**** AVAILABLE DATA ****

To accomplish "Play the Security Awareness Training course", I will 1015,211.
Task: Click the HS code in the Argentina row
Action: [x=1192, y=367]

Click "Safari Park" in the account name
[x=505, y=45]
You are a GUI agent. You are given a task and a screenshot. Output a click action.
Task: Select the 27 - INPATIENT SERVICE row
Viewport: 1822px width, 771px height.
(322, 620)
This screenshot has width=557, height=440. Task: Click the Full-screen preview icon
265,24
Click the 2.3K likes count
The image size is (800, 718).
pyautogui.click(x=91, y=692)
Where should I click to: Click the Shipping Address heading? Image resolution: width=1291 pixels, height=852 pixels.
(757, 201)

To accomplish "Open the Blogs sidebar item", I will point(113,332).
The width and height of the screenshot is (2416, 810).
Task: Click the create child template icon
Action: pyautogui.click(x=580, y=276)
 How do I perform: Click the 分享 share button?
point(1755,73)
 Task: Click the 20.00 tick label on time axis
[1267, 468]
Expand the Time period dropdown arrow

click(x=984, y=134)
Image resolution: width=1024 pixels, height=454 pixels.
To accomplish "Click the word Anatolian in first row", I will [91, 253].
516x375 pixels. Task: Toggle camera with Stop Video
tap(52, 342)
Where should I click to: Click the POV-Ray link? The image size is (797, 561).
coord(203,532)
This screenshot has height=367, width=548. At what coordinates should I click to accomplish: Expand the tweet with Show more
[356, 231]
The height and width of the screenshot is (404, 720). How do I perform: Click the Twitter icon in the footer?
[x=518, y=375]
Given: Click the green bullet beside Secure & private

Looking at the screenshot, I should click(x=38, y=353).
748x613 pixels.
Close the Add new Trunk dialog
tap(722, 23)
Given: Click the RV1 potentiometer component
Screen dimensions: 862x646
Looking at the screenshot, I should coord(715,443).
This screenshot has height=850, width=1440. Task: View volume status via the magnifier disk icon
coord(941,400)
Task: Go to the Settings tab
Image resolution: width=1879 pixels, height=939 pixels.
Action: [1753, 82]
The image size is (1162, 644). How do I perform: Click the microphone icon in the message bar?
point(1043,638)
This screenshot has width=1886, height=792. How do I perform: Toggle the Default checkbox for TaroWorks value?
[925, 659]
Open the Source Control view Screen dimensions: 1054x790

****

EXERCISE GOAL
Write out, word for word, every line from the one containing "Task: Go to the Settings tab" through the last line of the records above.

SOLUTION TO THIS TASK
Task: Go to the Settings tab
Image resolution: width=1879 pixels, height=939 pixels.
Action: [1753, 82]
The image size is (1162, 644). How do I perform: Click the microphone icon in the message bar?
point(1043,638)
This screenshot has width=1886, height=792. How do I perform: Toggle the Default checkbox for TaroWorks value?
[925, 659]
Open the Source Control view Screen dimensions: 1054x790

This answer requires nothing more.